What the task asks:
When the listing has been read, print it out again in full, word for word.

The input:
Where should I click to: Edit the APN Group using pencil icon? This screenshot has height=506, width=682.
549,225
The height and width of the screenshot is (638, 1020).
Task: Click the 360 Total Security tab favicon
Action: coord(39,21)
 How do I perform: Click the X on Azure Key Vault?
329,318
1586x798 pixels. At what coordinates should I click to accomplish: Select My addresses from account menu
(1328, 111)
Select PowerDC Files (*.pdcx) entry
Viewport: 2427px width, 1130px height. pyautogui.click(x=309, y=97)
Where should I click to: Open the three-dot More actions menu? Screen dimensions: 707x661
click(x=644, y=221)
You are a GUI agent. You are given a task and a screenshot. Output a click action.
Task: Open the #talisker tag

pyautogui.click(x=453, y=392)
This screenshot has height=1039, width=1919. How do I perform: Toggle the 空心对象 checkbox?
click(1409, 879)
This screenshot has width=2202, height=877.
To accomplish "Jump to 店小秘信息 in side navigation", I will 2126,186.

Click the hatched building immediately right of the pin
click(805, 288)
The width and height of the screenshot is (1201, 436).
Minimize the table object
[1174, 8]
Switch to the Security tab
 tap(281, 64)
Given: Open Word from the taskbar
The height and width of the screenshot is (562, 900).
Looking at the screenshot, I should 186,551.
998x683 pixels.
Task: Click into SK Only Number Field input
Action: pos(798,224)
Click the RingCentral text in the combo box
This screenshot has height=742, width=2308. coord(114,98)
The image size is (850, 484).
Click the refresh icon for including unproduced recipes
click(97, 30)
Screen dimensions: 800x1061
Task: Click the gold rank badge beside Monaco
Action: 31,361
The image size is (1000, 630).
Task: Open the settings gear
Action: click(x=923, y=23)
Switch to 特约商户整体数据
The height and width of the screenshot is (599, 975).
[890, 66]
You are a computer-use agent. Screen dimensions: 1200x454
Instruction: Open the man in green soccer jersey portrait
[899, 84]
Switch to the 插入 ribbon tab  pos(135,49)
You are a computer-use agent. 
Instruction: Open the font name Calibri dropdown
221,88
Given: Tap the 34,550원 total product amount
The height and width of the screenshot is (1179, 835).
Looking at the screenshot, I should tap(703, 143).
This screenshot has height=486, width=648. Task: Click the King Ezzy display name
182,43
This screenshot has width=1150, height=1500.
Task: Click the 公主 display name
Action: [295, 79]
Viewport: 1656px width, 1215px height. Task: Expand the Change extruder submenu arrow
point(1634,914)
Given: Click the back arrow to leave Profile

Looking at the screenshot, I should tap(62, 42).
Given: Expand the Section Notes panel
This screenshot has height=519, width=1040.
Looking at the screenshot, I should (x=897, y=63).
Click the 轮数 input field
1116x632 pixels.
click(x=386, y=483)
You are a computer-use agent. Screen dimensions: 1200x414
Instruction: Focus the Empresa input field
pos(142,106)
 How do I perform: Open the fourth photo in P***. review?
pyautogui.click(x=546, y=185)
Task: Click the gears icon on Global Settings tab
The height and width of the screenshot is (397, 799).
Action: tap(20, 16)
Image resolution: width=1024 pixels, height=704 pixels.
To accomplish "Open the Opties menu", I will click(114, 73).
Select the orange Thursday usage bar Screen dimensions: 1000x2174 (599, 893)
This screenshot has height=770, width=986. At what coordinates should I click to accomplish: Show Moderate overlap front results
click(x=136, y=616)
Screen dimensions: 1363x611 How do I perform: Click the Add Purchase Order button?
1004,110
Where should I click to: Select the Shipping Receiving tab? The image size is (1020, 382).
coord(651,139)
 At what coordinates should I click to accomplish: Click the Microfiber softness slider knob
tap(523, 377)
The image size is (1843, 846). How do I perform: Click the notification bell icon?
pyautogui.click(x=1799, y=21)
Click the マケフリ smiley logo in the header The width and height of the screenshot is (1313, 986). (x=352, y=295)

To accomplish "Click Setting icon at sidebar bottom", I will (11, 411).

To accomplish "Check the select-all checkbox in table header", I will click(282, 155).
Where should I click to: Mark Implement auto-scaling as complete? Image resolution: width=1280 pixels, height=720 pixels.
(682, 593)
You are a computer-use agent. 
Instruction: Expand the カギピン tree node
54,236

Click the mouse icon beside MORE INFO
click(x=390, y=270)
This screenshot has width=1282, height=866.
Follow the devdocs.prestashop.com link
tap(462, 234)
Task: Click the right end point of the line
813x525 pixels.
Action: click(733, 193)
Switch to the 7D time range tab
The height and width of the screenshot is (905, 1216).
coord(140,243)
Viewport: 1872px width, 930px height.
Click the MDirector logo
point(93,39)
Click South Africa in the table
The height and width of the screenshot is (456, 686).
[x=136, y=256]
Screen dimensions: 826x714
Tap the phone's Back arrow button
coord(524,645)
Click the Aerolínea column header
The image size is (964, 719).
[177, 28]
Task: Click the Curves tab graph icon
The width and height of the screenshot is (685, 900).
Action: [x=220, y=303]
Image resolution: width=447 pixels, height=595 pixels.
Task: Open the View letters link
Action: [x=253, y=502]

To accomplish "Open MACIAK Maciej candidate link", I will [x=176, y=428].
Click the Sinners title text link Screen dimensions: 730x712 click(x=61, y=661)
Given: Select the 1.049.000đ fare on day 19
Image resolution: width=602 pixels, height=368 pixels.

Answer box:
Where should I click to: Edit the APN Group using pencil icon? This screenshot has height=506, width=682.
549,225
The height and width of the screenshot is (638, 1020).
Task: Click the 360 Total Security tab favicon
Action: coord(39,21)
 How do I perform: Click the X on Azure Key Vault?
329,318
1586x798 pixels. At what coordinates should I click to accomplish: Select My addresses from account menu
(1328, 111)
Select PowerDC Files (*.pdcx) entry
Viewport: 2427px width, 1130px height. pyautogui.click(x=309, y=97)
Where should I click to: Open the three-dot More actions menu? Screen dimensions: 707x661
click(x=644, y=221)
You are a GUI agent. You are given a task and a screenshot. Output a click action.
Task: Open the #talisker tag

pyautogui.click(x=453, y=392)
This screenshot has height=1039, width=1919. How do I perform: Toggle the 空心对象 checkbox?
click(1409, 879)
This screenshot has width=2202, height=877.
To accomplish "Jump to 店小秘信息 in side navigation", I will 2126,186.

Click the hatched building immediately right of the pin
click(805, 288)
The width and height of the screenshot is (1201, 436).
Minimize the table object
[1174, 8]
Switch to the Security tab
 tap(281, 64)
Given: Open Word from the taskbar
The height and width of the screenshot is (562, 900).
Looking at the screenshot, I should 186,551.
998x683 pixels.
Task: Click into SK Only Number Field input
Action: pos(798,224)
Click the RingCentral text in the combo box
This screenshot has height=742, width=2308. coord(114,98)
The image size is (850, 484).
Click the refresh icon for including unproduced recipes
click(97, 30)
Screen dimensions: 800x1061
Task: Click the gold rank badge beside Monaco
Action: 31,361
The image size is (1000, 630).
Task: Open the settings gear
Action: click(x=923, y=23)
Switch to 特约商户整体数据
The height and width of the screenshot is (599, 975).
[890, 66]
You are a computer-use agent. Screen dimensions: 1200x454
Instruction: Open the man in green soccer jersey portrait
[899, 84]
Switch to the 插入 ribbon tab  pos(135,49)
You are a computer-use agent. 
Instruction: Open the font name Calibri dropdown
221,88
Given: Tap the 34,550원 total product amount
The height and width of the screenshot is (1179, 835).
Looking at the screenshot, I should tap(703, 143).
This screenshot has height=486, width=648. Task: Click the King Ezzy display name
182,43
This screenshot has width=1150, height=1500.
Task: Click the 公主 display name
Action: [295, 79]
Viewport: 1656px width, 1215px height. Task: Expand the Change extruder submenu arrow
point(1634,914)
Given: Click the back arrow to leave Profile

Looking at the screenshot, I should tap(62, 42).
Given: Expand the Section Notes panel
This screenshot has height=519, width=1040.
Looking at the screenshot, I should (x=897, y=63).
Click the 轮数 input field
1116x632 pixels.
click(x=386, y=483)
You are a computer-use agent. Screen dimensions: 1200x414
Instruction: Focus the Empresa input field
pos(142,106)
 How do I perform: Open the fourth photo in P***. review?
pyautogui.click(x=546, y=185)
Task: Click the gears icon on Global Settings tab
The height and width of the screenshot is (397, 799).
Action: tap(20, 16)
Image resolution: width=1024 pixels, height=704 pixels.
To accomplish "Open the Opties menu", I will click(114, 73).
Select the orange Thursday usage bar Screen dimensions: 1000x2174 (599, 893)
This screenshot has height=770, width=986. At what coordinates should I click to accomplish: Show Moderate overlap front results
click(x=136, y=616)
Screen dimensions: 1363x611 How do I perform: Click the Add Purchase Order button?
1004,110
Where should I click to: Select the Shipping Receiving tab? The image size is (1020, 382).
coord(651,139)
 At what coordinates should I click to accomplish: Click the Microfiber softness slider knob
tap(523, 377)
The image size is (1843, 846). How do I perform: Click the notification bell icon?
pyautogui.click(x=1799, y=21)
Click the マケフリ smiley logo in the header The width and height of the screenshot is (1313, 986). (x=352, y=295)

To accomplish "Click Setting icon at sidebar bottom", I will (11, 411).

To accomplish "Check the select-all checkbox in table header", I will click(282, 155).
Where should I click to: Mark Implement auto-scaling as complete? Image resolution: width=1280 pixels, height=720 pixels.
(682, 593)
You are a computer-use agent. 
Instruction: Expand the カギピン tree node
54,236

Click the mouse icon beside MORE INFO
click(x=390, y=270)
This screenshot has width=1282, height=866.
Follow the devdocs.prestashop.com link
tap(462, 234)
Task: Click the right end point of the line
813x525 pixels.
Action: click(733, 193)
Switch to the 7D time range tab
The height and width of the screenshot is (905, 1216).
coord(140,243)
Viewport: 1872px width, 930px height.
Click the MDirector logo
point(93,39)
Click South Africa in the table
The height and width of the screenshot is (456, 686).
[x=136, y=256]
Screen dimensions: 826x714
Tap the phone's Back arrow button
coord(524,645)
Click the Aerolínea column header
The image size is (964, 719).
[177, 28]
Task: Click the Curves tab graph icon
The width and height of the screenshot is (685, 900).
Action: [x=220, y=303]
Image resolution: width=447 pixels, height=595 pixels.
Task: Open the View letters link
Action: [x=253, y=502]

To accomplish "Open MACIAK Maciej candidate link", I will [x=176, y=428].
Click the Sinners title text link Screen dimensions: 730x712 click(x=61, y=661)
Given: Select the 1.049.000đ fare on day 19
Image resolution: width=602 pixels, height=368 pixels.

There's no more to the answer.